Flamme fu letteralmente strattonata, tanto che dovette impegnarsi per mantenere l’equilibrio e non inciampare. L’unica cosa che avvertì, oltre allo svolazzare del proprio mantello, fu la presa solida del compagno al proprio polso, che la conduceva velocemente lungo i corridoi.
Baston fu rapidissimo nel farsi largo tra la folla e raggiungere il cortile, dove conferì un colpo ben assestato alla sua Tornado Sette per essere libro di montarla con altrettanta prontezza, accogliendo Flamme tra le braccia e partendo a tutta velocità verso il cielo.
La compagna non si rese conto di ciò che stava accadendo finché i suoi piedi non furono a una decina di metri da terra. Allora il suo volto già pallido sbiancò ancor di più e serrò gli occhi, incapace di emettere un suono.
Udiva la voce di Oliver ridere spensierato e il vento stirarle i capelli, le curve improvvise che il Capitano conferiva sapientemente alla scopa creavano dei piccoli vuoti d’aria che a quanto pare Baston trovava estremamente divertenti.
Non seppe quantificare i minuti trascorsi, si ritrovò semplicemente in piedi sulle gradinate dello stadio di Quidditch con le mani ancora strette alla divisa del Portiere, il quale se ne stava dinnanzi a lei con un’espressione interrogativa sul volto.
- Non. Farlo. Mai. Più.- scandì Flamme, riuscendo finalmente a riaprire gli occhi.
Oliver si sciolse in un sorriso.
- Oh, andiamo, mi credi stupido? Mi sono mantenuto quasi raso terra, i Dissennatori non volano così basso.-
La bionda allora sforzò le corde vocali e dalle sue labbra arrossate per il freddo fuoriuscì un’esclamazione acuta.
- Per il sangue di Salazar!

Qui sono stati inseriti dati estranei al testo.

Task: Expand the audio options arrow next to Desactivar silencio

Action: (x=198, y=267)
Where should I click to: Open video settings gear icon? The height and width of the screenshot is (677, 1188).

Ma quale raso terra!? -
- Che c’è?- replicò l’altro, tutt’un tratto spiazzato - Pensavo che un attimo di svago ti servisse per lasciarti alle spalle i brutti pensieri!-
- Brutti pensieri!? Ho perso vent’anni di vita!-
- Allora non... ti piace volare?-
- Io odio volare!- gli confermò immediatamente la compagna, in un moto repentino di boccoli scomposti - Soffro tremendamente di vertigini, è già tanto se non mi viene l’orticaria in presenza di una scopa!-
Il Capitano non riuscì a trattenere un risolino divertito. Non poteva certo credere che Flamme, così fredda e posata, avesse il terrore dell’alta quota. Era buffa, decisamente.
- Scusa.- scosse il capo - Scusami, non ho mai incontrato una strega che ha paura di una scopa.-
Lei non rispose, gli scoccò un’occhiata assassina da sotto le sopracciglia aggrottate, rendendosi tuttavia conto in quell’istante di stare ancora stringendolo per la casacca.
Fece per scostarsi repentinamente, ma lui le aveva già posato le mani sui polsi, richiudendole i pugni sulla propria divisa rossa e oro.
Flamme fu colta da un inaspettato stupore: le mani di Oliver erano tremendamente calde.
- E come hai fatto a superare l’esame di Volo, al primo anno?- il sorriso del Capitano era placido e limpido come il cielo d’estate, così cristallino da essere in grado di spiazzare chiunque. Era quella la sua forza, Flamme se n’era già accorta da tempo.
- Ho... incantato un fantoccio e l’ho messo su una scopa.- ammise sommessamente, schiarendosi la voce roca.
- Cosa? Hai incantato un fantoccio? Al primo anno!? Oh, wow!-
- Sì, sì, bene, non urlare ora, okay? Attiri l’attenzione.-
Baston si lasciò sfuggire una breve risata.
- E di chi? Non c’è nessuno qui. E poi non è mica una cosa da poco!-
- Ma sì che lo è...-
Il Portiere non replicò nell’immediato, si limitò a fissarla finché non ebbe ricatturato il suo sguardo, allora fu sicuro di poterle rispondere.
- No che non lo è.- sorrise, concludendo la frase direttamente sulle labbra di Flamme.